Solved – Is it acceptable to have only two (or less) items (variables) loaded by a factor in factor analysis

assumptionsfactor analysisreferencesspss

I have a set of 20 variables that I have put through factor analysis in SPSS. For purposes of the research, I need to develop 6 factors. SPSS has shown that 8 variables (out of 20) have been loaded with low weights or have been loaded equally by several factors, so I have removed them. The remaining 12 variables have been loaded in pairs of 2 in the 6 factors, which is perfect structure — just as I wanted, but now, one of the professors working with me wants me to find justification why (or under what conditions) it is appropriate to keep only 2 items per factor, since it is commonly known that factor analysis is useful with results 3 or more items loaded, per factor.

Can anyone help me out with this issue, preferably with a published reference as well?

Best Answer

Two or three items per factor is a question of identification of your CFA (confirmatory FA) model.

Let us for simplicity assume that the model is identified by setting the variance of each factor to 1. Assume also that there are no correlated measurement errors.

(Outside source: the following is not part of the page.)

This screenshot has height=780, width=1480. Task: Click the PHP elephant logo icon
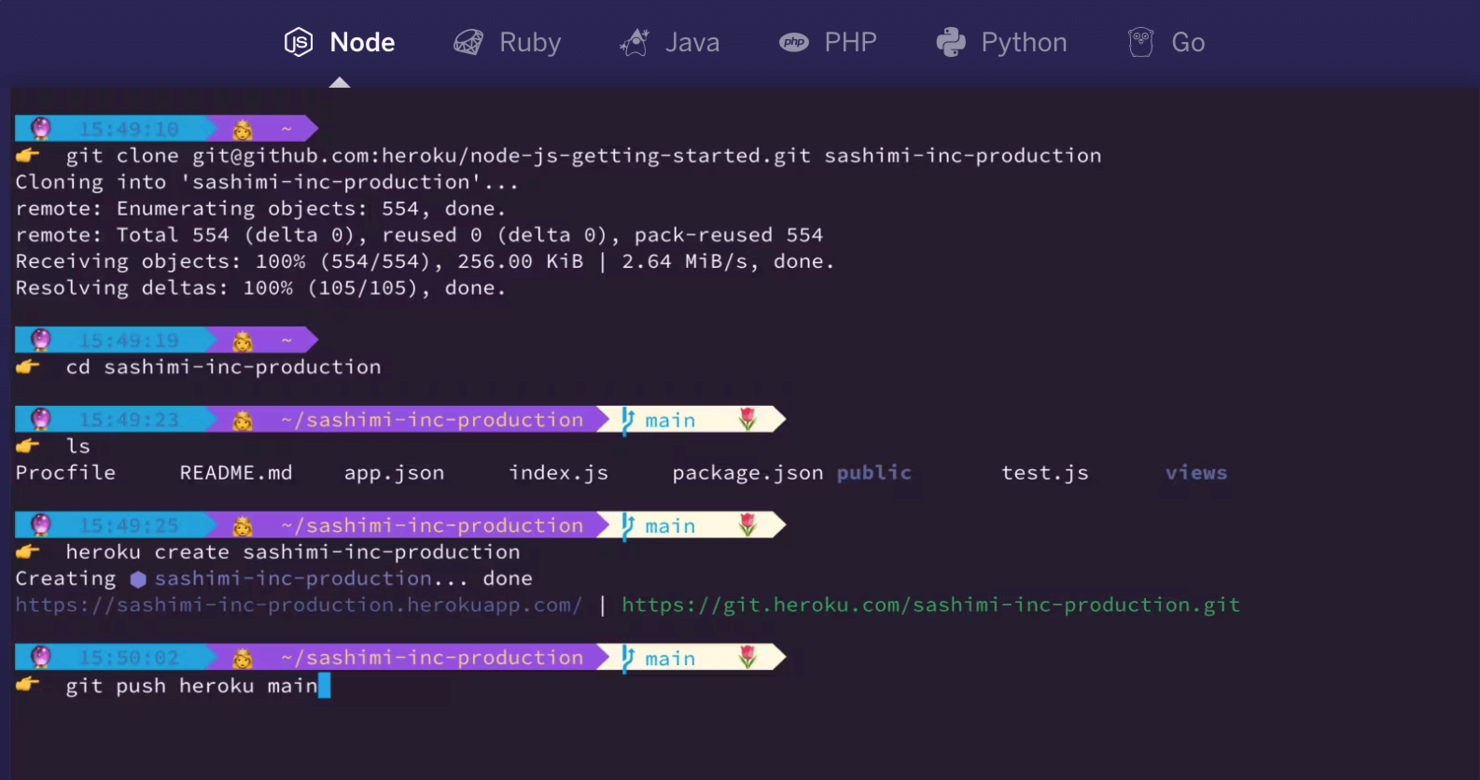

A single factor model with two items has two loadings and two error variances to be estimated = 4 parameters, but there are only 3 non-trivial entries in the variance-covariance matrix, so you don't have enough information to estimate the four parameters that you need.

A single factor model with three items has three loadings and three error variances. The variance-covariance matrix has six entries, and careful analytic examination shows that the model is exactly identified, and you can algebraically express the parameter estimates as functions of the variance-covariance matrix entries. With more items per single factor, you have an overidentified model (more degrees of freedom than parameters), which usually means you are good to go.

With more that one factor, the CFA model is always identified with 3+ items per each factor (because a simple measurement model is identified for each factor, so roughly speaking you can get predictions for each factor and estimate their covariances based on that). However, a CFA with two items per factor is identified provided that each factor has a non-zero covariance with at least one other factor in population. (Otherwise, the factor in question falls out of the system, and a two-item single factor model is not identified.) The proof of identification is rather technical, and requires good understanding of matrix algebra.

Bollen (1989) fully and thoroughly discusses the issues of identification of CFA models in chapter 7. See p. 244 specifically regarding three- and two-indicator rules.